Damage to nerves or blood vessels are rare. Damage to the axillary nerve may occur. Damage to this nerve may result in weakness and difficulty bringing the arm out to the side (abduction).

Stiffness.
After the surgery and a period of immobilisation the shoulder is likely to be stiff. This stiffness should improve with time and graduated rehabilitation. Initial stiffness may be protective of the repair. Rarely persistent stiffness requires treatment.

Recurrence or Re-rupture
Once the tendon is healed re-rupture is uncommon but remains a risk particularly with certain activities, such as forced bench-press. There is also a risk of rupture of the opposite pectoralis major (pec major) tendon independent of the treatment considered.

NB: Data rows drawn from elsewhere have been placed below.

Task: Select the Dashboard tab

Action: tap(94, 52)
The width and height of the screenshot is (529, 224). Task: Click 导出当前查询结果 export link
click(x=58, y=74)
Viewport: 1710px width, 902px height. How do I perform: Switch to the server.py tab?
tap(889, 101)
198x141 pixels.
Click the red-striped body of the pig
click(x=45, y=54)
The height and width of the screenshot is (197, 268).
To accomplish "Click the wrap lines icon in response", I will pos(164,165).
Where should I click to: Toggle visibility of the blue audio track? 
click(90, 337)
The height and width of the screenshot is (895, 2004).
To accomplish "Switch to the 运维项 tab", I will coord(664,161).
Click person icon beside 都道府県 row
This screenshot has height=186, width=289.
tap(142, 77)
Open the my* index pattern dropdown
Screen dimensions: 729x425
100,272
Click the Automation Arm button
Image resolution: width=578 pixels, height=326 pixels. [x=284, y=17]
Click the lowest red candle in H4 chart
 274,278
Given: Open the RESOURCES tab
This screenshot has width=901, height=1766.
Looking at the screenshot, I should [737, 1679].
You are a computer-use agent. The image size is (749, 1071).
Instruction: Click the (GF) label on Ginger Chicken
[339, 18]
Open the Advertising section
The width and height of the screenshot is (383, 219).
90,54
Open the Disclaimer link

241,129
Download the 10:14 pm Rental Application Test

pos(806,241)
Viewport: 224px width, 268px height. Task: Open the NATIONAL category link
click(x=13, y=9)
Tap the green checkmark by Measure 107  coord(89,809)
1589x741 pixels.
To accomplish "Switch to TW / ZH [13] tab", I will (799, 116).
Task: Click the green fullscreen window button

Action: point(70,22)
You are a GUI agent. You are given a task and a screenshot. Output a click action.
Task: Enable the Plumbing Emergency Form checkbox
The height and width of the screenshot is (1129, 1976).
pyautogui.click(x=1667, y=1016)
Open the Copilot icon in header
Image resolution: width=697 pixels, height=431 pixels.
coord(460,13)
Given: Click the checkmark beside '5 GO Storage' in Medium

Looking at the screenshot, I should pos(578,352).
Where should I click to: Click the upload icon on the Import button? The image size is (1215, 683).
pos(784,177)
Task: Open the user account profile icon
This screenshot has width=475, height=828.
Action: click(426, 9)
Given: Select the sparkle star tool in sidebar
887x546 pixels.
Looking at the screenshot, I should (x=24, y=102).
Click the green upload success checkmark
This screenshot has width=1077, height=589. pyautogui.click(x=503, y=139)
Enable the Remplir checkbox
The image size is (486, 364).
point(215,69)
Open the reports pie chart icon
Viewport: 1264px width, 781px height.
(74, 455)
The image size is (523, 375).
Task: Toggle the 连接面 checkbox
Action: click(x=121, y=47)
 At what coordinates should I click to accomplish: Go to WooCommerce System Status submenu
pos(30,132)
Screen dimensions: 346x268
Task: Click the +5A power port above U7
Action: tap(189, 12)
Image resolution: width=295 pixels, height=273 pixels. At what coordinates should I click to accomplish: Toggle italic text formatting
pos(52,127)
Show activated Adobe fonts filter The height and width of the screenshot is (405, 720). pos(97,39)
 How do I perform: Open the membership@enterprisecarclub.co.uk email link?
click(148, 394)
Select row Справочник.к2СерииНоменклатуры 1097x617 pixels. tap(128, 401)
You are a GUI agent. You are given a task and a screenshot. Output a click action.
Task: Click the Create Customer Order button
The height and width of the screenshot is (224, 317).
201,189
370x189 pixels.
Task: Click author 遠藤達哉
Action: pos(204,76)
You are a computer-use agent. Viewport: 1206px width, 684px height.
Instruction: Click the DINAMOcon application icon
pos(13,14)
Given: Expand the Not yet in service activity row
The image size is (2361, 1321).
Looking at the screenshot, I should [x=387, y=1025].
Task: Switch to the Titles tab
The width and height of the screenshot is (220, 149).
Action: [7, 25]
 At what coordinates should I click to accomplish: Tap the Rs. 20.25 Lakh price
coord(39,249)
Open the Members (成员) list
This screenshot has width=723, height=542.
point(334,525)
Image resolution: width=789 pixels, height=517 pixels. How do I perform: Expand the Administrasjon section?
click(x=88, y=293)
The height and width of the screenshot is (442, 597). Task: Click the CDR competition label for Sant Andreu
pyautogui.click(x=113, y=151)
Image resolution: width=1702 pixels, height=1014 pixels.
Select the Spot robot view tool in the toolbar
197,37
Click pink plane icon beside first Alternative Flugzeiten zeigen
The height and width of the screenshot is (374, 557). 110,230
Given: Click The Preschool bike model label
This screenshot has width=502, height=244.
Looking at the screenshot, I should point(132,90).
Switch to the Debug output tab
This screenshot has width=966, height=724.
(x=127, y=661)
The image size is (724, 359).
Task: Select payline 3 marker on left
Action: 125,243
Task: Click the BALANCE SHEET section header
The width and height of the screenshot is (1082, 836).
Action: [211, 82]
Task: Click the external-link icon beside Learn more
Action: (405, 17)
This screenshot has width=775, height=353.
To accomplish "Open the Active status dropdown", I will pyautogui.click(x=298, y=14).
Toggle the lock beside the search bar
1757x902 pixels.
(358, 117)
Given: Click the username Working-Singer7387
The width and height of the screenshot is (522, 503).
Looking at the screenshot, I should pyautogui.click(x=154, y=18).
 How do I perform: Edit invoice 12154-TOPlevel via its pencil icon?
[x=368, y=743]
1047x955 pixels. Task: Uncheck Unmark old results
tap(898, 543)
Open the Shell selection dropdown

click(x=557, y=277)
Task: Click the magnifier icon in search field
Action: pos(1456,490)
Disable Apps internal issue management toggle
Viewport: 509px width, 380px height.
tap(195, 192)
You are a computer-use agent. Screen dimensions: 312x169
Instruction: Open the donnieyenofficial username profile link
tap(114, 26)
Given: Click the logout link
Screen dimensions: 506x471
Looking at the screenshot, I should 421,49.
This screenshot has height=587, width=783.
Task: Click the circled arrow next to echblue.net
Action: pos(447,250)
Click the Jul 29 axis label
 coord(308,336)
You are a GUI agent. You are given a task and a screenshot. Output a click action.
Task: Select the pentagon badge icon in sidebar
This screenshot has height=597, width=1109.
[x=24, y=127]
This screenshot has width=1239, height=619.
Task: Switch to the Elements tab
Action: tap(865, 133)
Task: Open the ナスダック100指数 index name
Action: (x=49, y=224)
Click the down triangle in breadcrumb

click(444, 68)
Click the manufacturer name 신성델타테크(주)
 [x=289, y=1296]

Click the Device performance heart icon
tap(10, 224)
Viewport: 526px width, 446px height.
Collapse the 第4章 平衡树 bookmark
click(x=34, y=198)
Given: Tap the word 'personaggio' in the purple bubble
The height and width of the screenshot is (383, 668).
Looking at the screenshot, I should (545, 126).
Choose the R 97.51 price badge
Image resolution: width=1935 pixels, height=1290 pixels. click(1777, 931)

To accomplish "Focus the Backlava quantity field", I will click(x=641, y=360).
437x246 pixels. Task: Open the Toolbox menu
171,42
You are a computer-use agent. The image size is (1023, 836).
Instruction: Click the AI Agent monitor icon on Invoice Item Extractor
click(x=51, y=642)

Further surgery (Re-operation)
Further surgery is unlikely to be necessary. Re-ruptures are uncommon but could require further intervention.

Complications.
Complications with surgery of this type are uncommon but may include failure of repair.


Rehabilitation.
Following the surgery the arm is typically immobilized in a sling for a period of 2 to 6 weeks. A progressive and supervised rehabilitation program typically allows range of movement and strength to be regained. It may be 3 to 6 months before you return to manual work or contact sports and heavy weights. Compliance with the rehabilitation program will affect the outcome of the surgery undertaken.


Surgical Outcome.
Surgery typically improves the pain, strength and the cosmetic appearance associated with a pectoralis major (pec major) rupture improving function and the probability of returning to sporting activities.